-- Start --

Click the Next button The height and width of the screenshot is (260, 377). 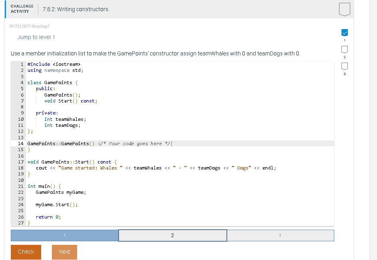(x=64, y=252)
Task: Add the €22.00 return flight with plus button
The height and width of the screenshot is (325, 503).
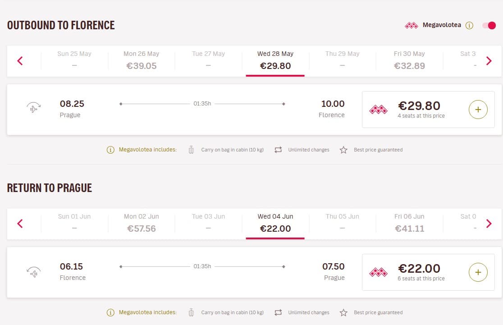Action: (x=478, y=272)
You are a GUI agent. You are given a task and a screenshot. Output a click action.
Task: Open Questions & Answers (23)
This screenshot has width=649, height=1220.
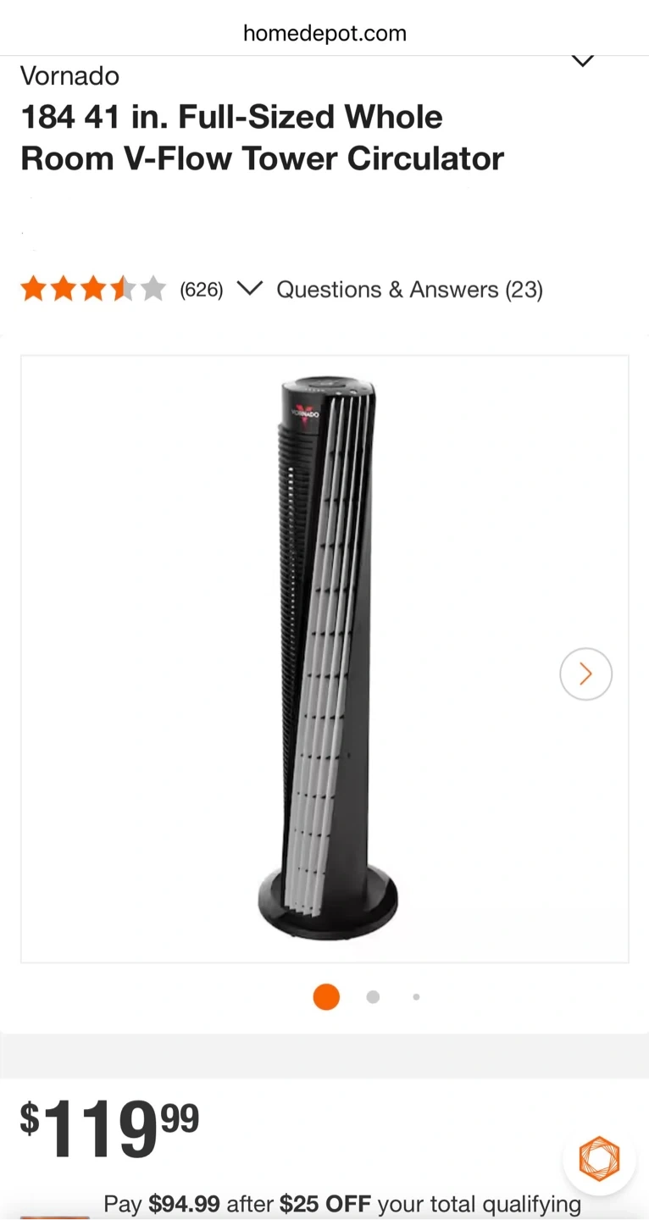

-- End --

YOUR OBJECTIVE: Write out the items word for word, beginning at the line that has "Task: Add the" and stopping at the end of the items. Leave the pictures out.

EXERCISE ANSWER:
Task: Add the €22.00 return flight with plus button
The height and width of the screenshot is (325, 503).
Action: (x=478, y=272)
You are a GUI agent. You are given a task and a screenshot. Output a click action.
Task: Open Questions & Answers (23)
This screenshot has width=649, height=1220.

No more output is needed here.